Commentary: My Friend Bill

by Linda Nusbaum

I met Bill Clark about 12 years ago. I knew he lived in my West Hollywood neighborhood. I saw him running on the street almost every morning. He was older than me, and he was quite the runner.
So when I decided to run my first marathon at 42 years old and discovered I needed to put in several training runs during the week, I asked Bill if he would run with me. I figured his routine of getting up at 5:30 am and out the door running by 6 am would work well into my life.

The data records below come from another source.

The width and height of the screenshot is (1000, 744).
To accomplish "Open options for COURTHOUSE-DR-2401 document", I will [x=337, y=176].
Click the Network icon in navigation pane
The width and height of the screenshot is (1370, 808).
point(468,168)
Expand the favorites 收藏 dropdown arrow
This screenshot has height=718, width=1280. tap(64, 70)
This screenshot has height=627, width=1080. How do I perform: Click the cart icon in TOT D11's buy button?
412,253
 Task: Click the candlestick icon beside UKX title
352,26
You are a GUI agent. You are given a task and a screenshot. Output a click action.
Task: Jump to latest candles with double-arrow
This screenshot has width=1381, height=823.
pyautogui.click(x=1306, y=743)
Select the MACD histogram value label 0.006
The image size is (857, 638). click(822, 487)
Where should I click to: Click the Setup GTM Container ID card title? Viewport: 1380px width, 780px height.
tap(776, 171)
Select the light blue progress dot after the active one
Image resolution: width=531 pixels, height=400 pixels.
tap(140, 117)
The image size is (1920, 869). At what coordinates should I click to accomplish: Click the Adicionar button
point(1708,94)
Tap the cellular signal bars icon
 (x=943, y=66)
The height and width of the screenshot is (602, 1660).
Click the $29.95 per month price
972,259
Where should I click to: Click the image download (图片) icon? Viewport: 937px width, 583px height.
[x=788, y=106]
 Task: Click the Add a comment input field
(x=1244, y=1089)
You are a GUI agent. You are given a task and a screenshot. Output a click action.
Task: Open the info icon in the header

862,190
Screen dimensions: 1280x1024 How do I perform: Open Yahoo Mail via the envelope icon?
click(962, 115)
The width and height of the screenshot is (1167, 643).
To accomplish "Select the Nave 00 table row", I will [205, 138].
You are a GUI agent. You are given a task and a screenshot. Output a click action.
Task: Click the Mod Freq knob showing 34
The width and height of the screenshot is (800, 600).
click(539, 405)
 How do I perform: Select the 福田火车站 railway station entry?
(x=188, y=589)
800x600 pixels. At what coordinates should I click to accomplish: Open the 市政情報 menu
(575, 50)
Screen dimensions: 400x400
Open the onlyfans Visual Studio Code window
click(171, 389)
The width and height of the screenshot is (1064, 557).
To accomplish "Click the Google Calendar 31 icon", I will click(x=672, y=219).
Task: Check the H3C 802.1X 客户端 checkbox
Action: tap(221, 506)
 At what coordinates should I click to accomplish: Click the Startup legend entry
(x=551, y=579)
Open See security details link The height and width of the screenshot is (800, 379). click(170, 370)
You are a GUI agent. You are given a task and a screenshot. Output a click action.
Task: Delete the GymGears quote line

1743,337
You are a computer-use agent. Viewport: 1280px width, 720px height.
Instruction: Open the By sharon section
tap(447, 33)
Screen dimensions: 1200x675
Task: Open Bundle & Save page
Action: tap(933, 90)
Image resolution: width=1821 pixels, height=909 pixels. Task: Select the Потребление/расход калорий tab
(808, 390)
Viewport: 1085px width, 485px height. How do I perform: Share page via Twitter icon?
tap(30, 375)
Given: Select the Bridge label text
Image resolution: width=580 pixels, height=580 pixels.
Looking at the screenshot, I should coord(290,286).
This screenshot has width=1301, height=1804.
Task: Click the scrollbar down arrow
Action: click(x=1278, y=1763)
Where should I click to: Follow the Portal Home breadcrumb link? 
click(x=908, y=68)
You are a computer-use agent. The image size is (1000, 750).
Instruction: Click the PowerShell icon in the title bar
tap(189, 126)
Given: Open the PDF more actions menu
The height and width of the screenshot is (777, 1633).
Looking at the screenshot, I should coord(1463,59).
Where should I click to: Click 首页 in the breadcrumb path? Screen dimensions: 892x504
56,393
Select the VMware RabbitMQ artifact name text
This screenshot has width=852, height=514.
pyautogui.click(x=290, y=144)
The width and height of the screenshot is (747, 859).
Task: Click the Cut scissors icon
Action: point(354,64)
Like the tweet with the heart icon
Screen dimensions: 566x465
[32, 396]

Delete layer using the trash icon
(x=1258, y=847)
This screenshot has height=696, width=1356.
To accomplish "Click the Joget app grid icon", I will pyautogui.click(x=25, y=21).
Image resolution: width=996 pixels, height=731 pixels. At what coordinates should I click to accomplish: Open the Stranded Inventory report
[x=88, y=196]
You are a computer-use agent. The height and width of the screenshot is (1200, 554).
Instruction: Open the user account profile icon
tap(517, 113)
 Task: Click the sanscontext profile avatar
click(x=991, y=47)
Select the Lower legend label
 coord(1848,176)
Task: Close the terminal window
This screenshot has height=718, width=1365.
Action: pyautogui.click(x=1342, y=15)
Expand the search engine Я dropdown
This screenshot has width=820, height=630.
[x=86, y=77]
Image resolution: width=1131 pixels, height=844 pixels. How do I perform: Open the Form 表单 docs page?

He was open to the idea of having me as his running mate, and so our friendship began. Our early morning runs, our conversations about everything and his growing connection to my dog Simon the dachshund.
Bill grew up with a dachshund when he was little. As a grownup he had a soft spot in his heart for the breed. Every time Bill would come over to visit, I knew he was really coming over to play with the dog. As soon as he entered he would get down on his stomach and crawl along the floor, playing tug-of-war with a toy in his mouth and Simon’s. Bill would growl, Simon would growl and, from the sound, you couldn’t tell who was the human and who was the dog. I would watch and know that both of them loved it as much as I did.
Bill had retired from lots of jobs, the military, a long stint as an engineer and many more unusual and varied occupations during his 60 years. He was an actor, and when he wasn’t acting, he spent his time writing. He wrote poems, plays and novels. He wrote everything. He also drew. He had boxes and boxes in his work studio filled with sketchbooks. And he painted, capturing still life, people and anything abstract. He used watercolors, pencils, oil paints and a few mediums I don’t even know about. The walls of his home were covered with his art, all of his pieces elaborately framed and arranged. I always felt small inside his grand museum.
For one of my birthdays he gave me some of his art. He placed a huge folder in front of me. It contained about 100 watercolor pictures. He said choose four. It was hard. There were so many beauties. I selected my four. I called them “my Bills.”
He was always doing something creative, either writing, drawing, or researching a character for his next play. To know him was to understand creative energy. It never stopped. I also felt his disappointment as he struggled to get his work out to the public. It seemed a constant roller coaster with his career: the excitement and creative output, then the disappointment and the crash before the next round of excitement, creative output and the disappointment.
I chalked it up to being an artist, the life of an artist.
Several years ago after I moved to Long Beach, Bill moved back to his beloved South and built his dream home on the gulf of Mississippi. He loved his new home. He had it arranged perfectly to accommodate his artist lifestyle. It sat in the midst of trees and nature. There was natural light and lots of room for him to work.
Three years ago Katrina blasted through his neighborhood, and his home was washed away. All that remained was his driveway. Bill was physically fine, but emotionally shaken. I don’t think he missed his house as much as he mourned the loss of all his art.
He lived in a temporary house for a while until he could build a new home. He reached out to his friends who had pieces of his artwork. I sent him slides of one of his series. A relative had another favorite picture. A friend had a copy of a play that was getting some interest.
Three years later, I talk with him on the telephone. He tells me about all the artwork he has created, his recent art show and the pieces he has been commissioned to paint for people. He talks about the three manuscripts in the copy-write process. He speaks about the series of poems he is rewriting from his memory.
I am so pleased to hear of my friend’s efforts. My heart beams with his happiness. I hear him happy. Gone is the heaviness of disappointment that used to accompany his joy. I hear only the goodness.
He feels different and I ask him, “Are you changed after the storm?”
“Yes,” he replies. “I am changed. Heck, Linda, I’m 72 years old, and I realize I won’t be around that much longer, and there’s a whole lot I want to get done. I don’t have a lot of time to waste, so I have got to keep going.”
And then, as if summing up his thoughts, he adds, “And every day, well, every day is a blessing.”
I listen to my friend and I hear his beautiful words. I had not heard them before. He is speaking his truth.
I ask him to send me his poems. I tell him I have been writing too and promise to reciprocate.
I get off the phone and go upstairs and look at one of my Bills. It is my favorite. There’s a tree in the foreground and some brush. There’s a lake and fog and in the distance you can make out the figure of someone standing in a little boat. It’s perfect. I look close and notice the signature and the date— 1984.
It’s a piece of work from a different time and I am reminded of how many art pieces were lost, and yet how many more he is creating right now. And I am awed by the power of this man’s spirit. It’s a mixture of his art and life with all its uncertainties and how they have crashed into each other and transformed this amazing man, my friend Bill.